+++ Data shown +++

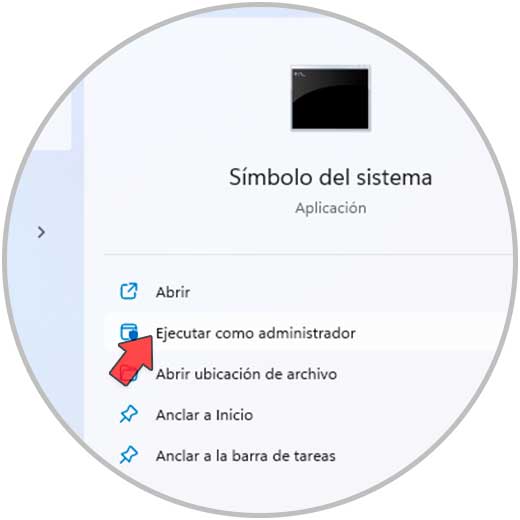Click the Abrir open-external icon
This screenshot has width=520, height=520.
point(128,292)
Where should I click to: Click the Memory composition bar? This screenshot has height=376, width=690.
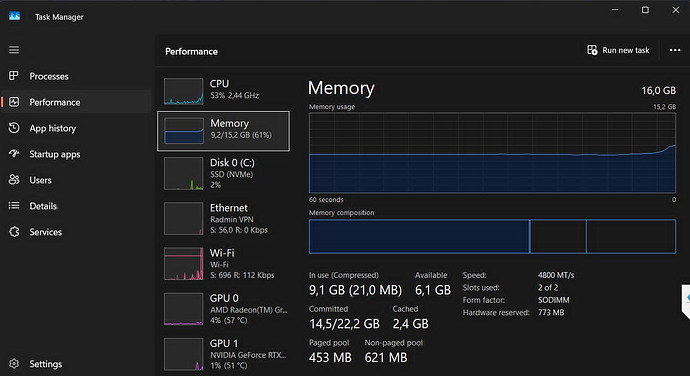[492, 236]
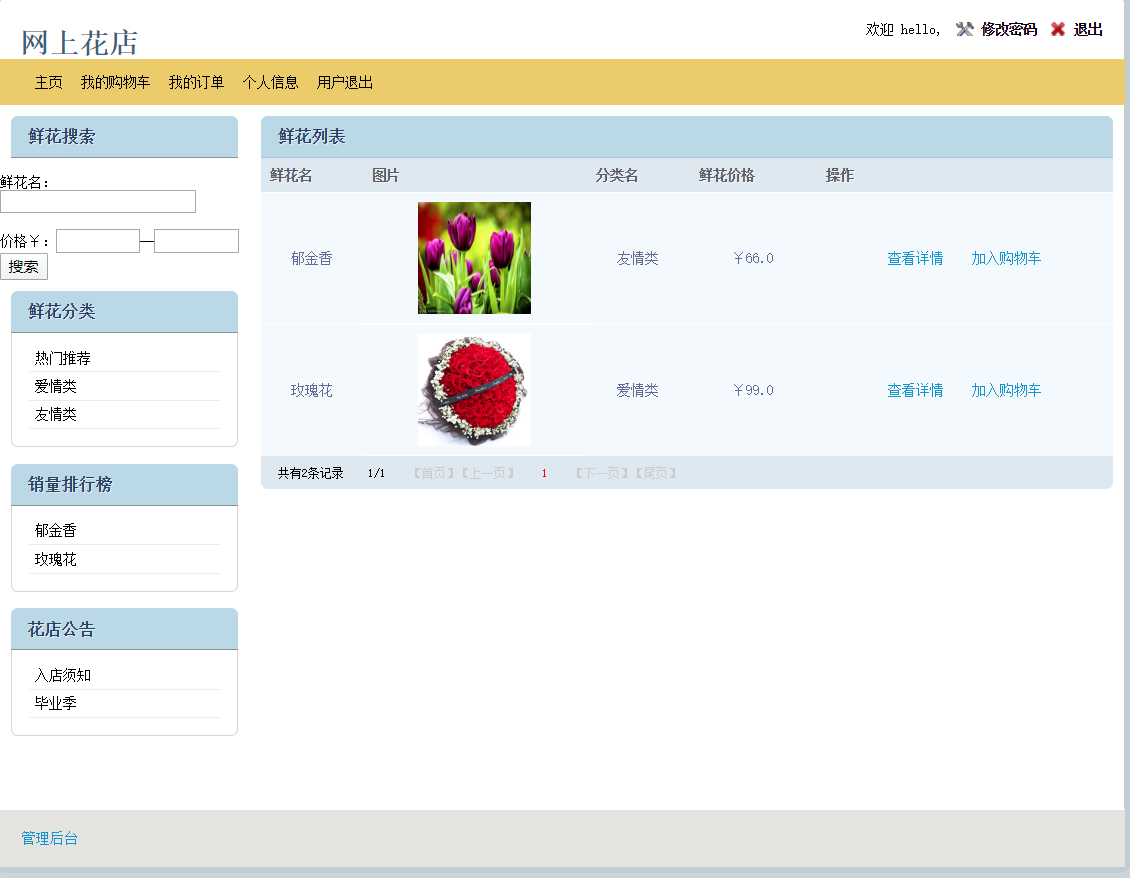Click the red X icon beside 退出
Viewport: 1130px width, 878px height.
coord(1058,30)
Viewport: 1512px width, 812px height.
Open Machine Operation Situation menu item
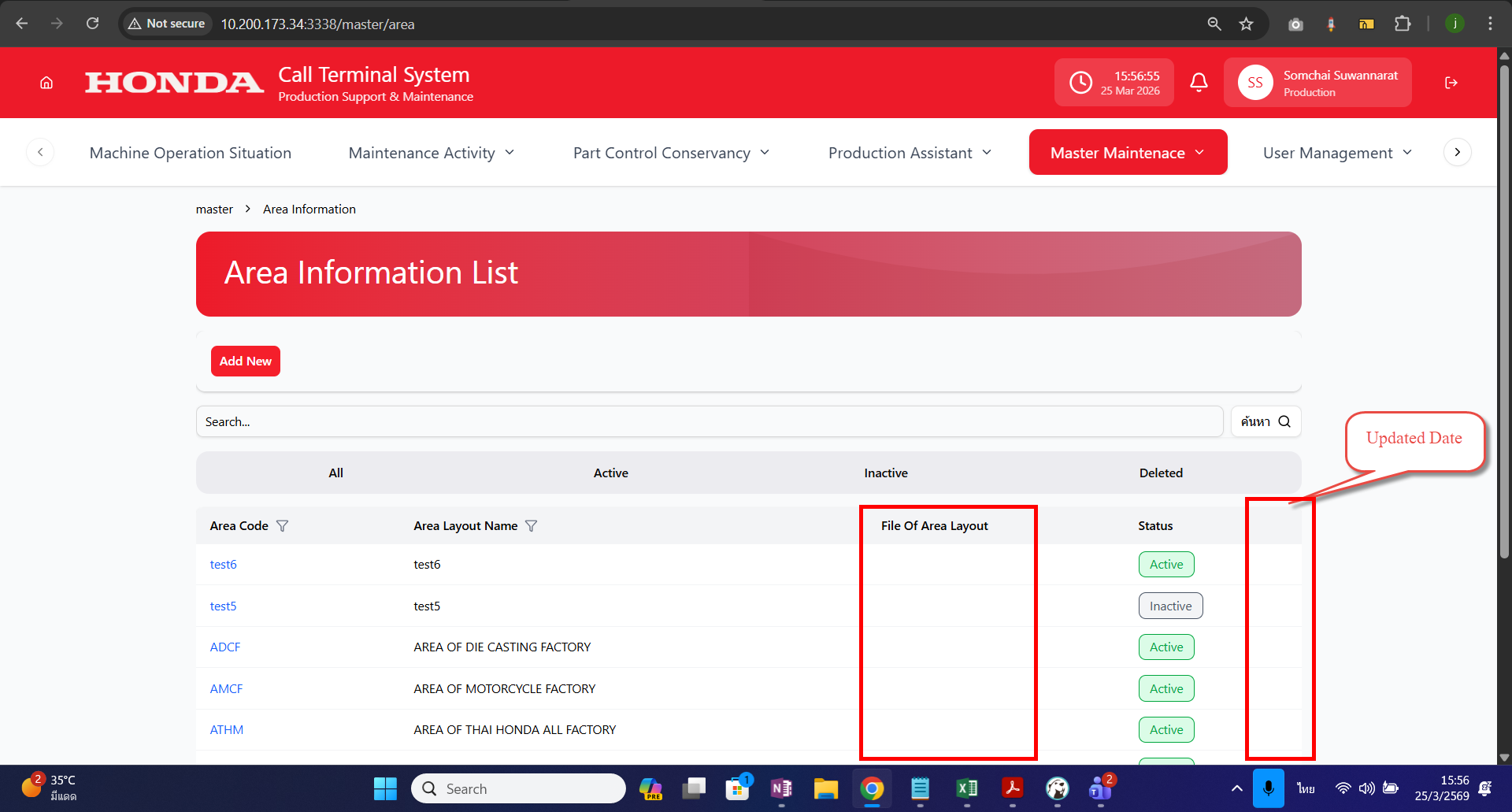pyautogui.click(x=191, y=153)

+++

◆ What the exercise asks: Copy exactly, and only, the lines from the line containing "Where should I" through the final line of the material above, with no pictures.

◆ Response:
Where should I click to: Click the Memory composition bar? This screenshot has height=376, width=690.
[492, 236]
Click the red X icon beside 退出
Viewport: 1130px width, 878px height.
coord(1058,30)
Viewport: 1512px width, 812px height.
Open Machine Operation Situation menu item
pyautogui.click(x=191, y=153)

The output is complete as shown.